Aim of the task
Every line of the entries below that mentions "panel" is to be copied out.

Supplied records
━━━━━━━━━━━━━━━━
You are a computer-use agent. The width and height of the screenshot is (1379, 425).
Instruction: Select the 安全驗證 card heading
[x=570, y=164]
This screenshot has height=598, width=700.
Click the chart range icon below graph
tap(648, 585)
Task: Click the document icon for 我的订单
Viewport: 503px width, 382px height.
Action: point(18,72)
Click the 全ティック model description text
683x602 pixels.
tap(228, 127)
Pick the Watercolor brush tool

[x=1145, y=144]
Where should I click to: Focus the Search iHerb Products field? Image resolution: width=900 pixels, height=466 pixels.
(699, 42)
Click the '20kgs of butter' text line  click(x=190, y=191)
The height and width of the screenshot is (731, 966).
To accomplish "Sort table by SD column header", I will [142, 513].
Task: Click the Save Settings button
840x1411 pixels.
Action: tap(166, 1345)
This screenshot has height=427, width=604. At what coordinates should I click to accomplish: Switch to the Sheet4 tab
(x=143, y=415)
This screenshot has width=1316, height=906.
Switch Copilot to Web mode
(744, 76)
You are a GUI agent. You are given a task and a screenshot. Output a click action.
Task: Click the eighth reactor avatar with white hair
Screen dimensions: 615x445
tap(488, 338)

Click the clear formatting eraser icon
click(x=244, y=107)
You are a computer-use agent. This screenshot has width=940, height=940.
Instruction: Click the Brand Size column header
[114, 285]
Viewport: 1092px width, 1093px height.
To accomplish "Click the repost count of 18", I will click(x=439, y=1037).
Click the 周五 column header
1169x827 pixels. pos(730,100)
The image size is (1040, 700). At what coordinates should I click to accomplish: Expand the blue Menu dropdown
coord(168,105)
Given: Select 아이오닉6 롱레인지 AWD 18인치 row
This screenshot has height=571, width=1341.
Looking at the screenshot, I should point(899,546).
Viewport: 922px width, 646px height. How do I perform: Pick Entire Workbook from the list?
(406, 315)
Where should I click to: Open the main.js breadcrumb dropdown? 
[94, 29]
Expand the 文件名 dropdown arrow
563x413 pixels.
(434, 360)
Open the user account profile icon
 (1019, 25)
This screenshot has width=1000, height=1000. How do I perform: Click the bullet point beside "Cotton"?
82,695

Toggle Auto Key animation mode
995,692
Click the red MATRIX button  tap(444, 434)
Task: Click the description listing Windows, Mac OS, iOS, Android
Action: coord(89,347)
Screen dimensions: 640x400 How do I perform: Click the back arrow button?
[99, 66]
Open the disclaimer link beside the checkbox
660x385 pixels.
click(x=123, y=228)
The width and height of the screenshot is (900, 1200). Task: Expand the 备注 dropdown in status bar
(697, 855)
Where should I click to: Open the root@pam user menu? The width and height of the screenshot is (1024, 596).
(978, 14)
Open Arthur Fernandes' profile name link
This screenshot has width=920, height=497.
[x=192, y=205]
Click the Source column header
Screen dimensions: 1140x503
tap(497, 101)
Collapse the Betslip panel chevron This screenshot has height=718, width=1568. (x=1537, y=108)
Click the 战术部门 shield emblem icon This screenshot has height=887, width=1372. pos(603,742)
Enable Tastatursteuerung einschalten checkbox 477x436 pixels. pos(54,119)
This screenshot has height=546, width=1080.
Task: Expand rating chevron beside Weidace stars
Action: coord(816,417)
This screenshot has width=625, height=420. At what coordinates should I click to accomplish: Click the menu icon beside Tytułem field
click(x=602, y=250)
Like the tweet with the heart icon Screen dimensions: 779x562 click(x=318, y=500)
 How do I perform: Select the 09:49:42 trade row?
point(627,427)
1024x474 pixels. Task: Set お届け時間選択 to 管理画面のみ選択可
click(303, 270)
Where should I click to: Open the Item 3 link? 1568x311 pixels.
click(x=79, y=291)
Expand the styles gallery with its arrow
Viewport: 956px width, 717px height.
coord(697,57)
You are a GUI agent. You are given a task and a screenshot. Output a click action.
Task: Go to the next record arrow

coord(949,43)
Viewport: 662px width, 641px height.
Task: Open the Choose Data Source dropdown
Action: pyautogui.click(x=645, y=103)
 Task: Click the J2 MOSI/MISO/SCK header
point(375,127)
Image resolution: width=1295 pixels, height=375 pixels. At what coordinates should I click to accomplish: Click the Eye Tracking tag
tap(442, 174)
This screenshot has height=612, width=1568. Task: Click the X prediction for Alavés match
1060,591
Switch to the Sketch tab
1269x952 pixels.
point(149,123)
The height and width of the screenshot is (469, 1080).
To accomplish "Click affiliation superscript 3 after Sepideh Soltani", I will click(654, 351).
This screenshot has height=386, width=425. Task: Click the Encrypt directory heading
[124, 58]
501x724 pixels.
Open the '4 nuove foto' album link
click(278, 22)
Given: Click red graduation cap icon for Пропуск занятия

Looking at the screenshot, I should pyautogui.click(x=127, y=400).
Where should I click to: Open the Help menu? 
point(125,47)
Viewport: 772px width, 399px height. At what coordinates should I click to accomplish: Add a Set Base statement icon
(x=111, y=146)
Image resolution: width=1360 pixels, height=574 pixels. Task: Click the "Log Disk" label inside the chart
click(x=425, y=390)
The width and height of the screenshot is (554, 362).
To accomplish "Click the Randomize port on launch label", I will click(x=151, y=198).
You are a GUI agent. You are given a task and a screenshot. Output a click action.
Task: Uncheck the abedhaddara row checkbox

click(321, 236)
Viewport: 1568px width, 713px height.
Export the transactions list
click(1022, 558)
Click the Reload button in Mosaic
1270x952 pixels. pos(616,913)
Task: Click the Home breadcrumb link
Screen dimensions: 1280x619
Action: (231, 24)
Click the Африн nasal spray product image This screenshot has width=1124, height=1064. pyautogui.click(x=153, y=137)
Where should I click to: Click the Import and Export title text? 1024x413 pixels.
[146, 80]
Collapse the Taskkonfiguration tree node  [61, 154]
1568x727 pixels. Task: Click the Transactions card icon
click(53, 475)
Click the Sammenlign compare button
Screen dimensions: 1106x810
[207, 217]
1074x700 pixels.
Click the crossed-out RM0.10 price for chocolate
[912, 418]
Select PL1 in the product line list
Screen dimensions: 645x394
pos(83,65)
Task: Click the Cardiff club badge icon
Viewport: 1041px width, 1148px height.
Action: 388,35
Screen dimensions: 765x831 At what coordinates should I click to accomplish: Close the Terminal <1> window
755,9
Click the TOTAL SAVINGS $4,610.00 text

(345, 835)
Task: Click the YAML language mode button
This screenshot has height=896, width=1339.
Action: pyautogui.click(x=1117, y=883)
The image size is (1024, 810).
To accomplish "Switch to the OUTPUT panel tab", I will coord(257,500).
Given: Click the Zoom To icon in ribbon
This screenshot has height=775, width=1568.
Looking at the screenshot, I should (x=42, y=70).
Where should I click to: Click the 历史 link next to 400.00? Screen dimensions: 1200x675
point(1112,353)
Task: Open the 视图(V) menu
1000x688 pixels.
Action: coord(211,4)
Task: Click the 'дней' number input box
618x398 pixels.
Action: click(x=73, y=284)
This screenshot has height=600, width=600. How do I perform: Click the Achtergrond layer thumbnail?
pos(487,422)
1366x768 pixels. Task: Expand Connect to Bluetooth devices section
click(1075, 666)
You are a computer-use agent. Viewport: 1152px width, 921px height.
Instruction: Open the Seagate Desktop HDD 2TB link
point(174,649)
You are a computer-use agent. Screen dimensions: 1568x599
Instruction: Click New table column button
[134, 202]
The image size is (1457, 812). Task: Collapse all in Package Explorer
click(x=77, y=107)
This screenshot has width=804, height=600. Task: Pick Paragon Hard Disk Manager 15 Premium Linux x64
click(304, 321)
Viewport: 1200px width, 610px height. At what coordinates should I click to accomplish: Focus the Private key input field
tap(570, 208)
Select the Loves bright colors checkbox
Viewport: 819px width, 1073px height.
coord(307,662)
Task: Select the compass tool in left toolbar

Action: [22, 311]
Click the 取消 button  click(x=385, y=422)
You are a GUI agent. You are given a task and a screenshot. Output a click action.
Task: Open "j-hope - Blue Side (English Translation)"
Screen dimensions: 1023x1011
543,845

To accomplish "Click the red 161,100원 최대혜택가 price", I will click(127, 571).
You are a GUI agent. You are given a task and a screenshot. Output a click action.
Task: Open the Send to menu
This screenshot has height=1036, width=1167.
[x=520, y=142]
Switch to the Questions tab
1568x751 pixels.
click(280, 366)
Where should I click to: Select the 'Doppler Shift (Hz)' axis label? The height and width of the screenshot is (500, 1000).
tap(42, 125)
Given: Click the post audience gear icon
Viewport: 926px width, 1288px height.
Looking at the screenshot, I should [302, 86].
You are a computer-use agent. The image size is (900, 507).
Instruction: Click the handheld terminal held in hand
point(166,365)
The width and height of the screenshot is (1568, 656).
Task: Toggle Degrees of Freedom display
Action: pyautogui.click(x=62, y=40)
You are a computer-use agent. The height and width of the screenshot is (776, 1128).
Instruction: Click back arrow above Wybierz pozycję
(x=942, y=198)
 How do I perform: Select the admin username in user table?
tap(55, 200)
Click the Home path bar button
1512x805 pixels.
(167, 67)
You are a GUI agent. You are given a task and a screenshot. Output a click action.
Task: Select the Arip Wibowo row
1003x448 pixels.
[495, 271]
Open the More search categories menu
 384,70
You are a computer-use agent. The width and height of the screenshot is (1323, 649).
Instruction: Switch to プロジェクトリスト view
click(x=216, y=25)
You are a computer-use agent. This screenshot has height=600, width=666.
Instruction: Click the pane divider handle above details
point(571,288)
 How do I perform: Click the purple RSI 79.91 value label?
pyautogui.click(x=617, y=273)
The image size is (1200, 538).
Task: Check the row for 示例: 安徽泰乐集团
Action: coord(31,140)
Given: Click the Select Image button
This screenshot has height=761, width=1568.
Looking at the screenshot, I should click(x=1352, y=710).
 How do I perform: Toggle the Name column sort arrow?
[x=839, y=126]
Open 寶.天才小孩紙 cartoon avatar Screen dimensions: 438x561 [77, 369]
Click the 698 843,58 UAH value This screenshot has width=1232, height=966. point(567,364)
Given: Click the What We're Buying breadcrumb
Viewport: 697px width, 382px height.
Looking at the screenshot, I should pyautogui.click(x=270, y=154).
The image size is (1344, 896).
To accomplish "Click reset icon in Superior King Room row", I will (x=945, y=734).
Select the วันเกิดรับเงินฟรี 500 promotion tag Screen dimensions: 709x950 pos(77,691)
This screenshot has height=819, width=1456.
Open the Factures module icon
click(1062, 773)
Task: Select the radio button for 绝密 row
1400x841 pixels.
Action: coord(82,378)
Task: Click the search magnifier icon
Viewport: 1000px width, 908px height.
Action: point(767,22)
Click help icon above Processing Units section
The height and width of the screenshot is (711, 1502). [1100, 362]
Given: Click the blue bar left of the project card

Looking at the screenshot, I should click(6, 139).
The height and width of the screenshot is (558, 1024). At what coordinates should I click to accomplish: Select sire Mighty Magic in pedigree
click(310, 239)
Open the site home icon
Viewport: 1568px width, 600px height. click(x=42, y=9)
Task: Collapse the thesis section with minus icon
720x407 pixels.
━━━━━━━━━━━━━━━━
Solution below
Collapse the Betslip panel chevron This screenshot has height=718, width=1568. (x=1537, y=108)
To accomplish "Switch to the OUTPUT panel tab", I will coord(257,500).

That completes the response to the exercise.